资源环境科技发展态势分析平台

Brown adipose tissue is a thermogenic organ that dissipates chemical energy as heat to protect animals against hypothermia and to counteract metabolic disease(1). However, the transcriptional mechanisms that determine the thermogenic capacity of brown adipose tissue before environmental cold are unknown. Here we show that histone deacetylase 3 (HDAC3) is required to activate brown adipose tissue enhancers to ensure thermogenic aptitude. Mice with brown adipose tissue-specific genetic ablation of HDAC3 become severely hypothermic and succumb to acute cold exposure. Uncoupling protein 1 (UCP1) is nearly absent in brown adipose tissue lacking HDAC3, and there is also marked downregulation of mitochondrial oxidative phosphorylation genes resulting in diminished mitochondrial respiration.
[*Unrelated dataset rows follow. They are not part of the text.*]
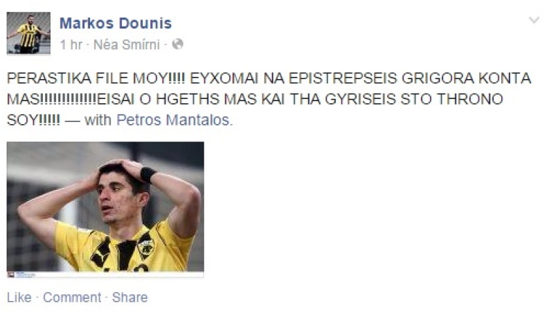Click the "SOY!!!!!" text before the tag
Viewport: 547px width, 312px height.
(x=33, y=120)
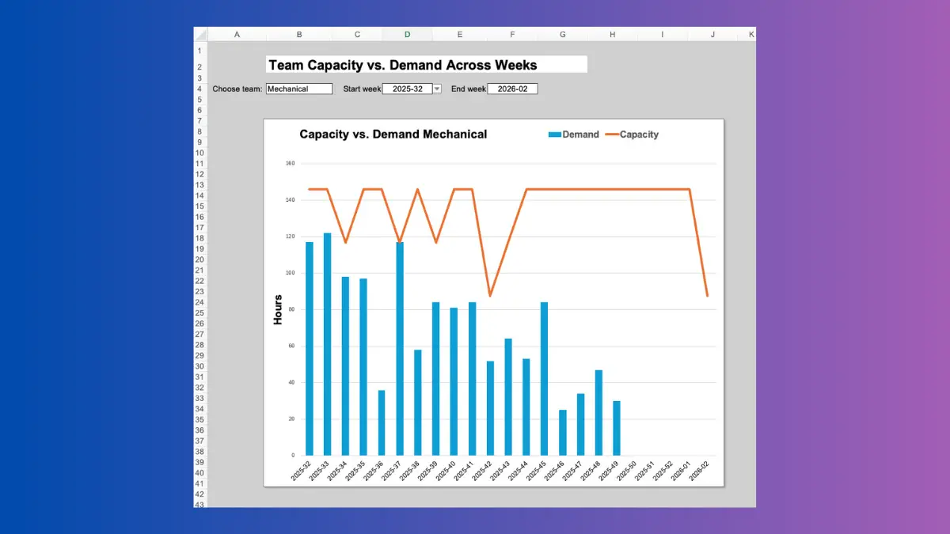Click column H header
Viewport: 950px width, 534px height.
click(x=613, y=34)
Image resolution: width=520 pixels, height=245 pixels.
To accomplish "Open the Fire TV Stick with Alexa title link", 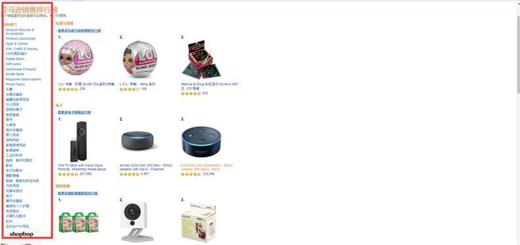I will coord(82,167).
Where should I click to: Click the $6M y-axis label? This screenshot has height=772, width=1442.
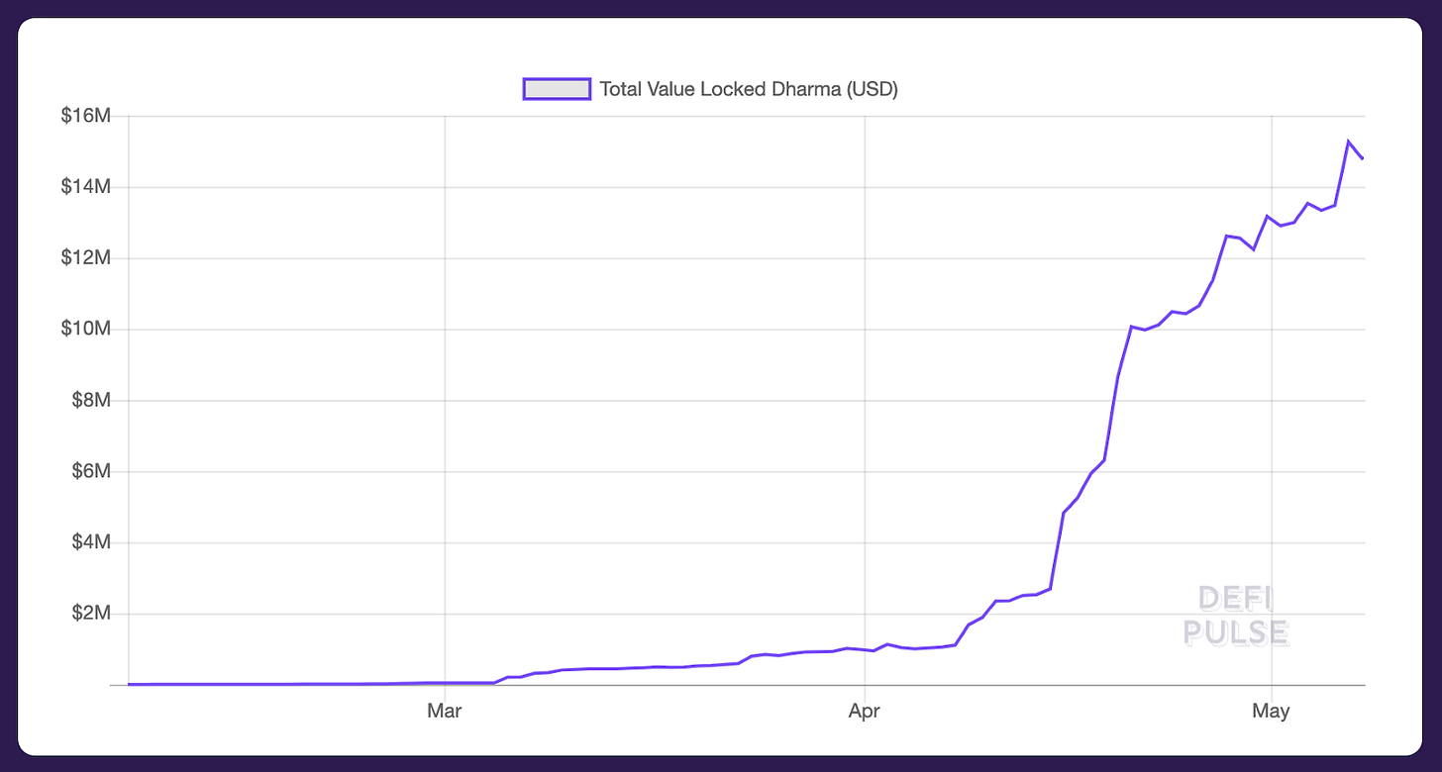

Remarkably, although HDAC3 acts canonically as a transcriptional corepressor(2), it functions as a coactivator of oestrogen-related receptor alpha (ERR alpha) in brown adipose tissue. HDAC3 coactivation of ERR alpha is mediated by deacetylation of PGC-1 alpha and is required for the transcription of Ucp1, Ppargc1a (encoding PGC-1 alpha), and oxidative phosphorylation genes. Importantly, HDAC3 promotes the basal transcription of these genes independently of adrenergic stimulation. Thus, HDAC3 uniquely primes Ucp1 and the thermogenic transcriptional program to maintain a critical capacity for thermogenesis in brown adipose tissue that can be rapidly engaged upon exposure to dangerously cold temperature.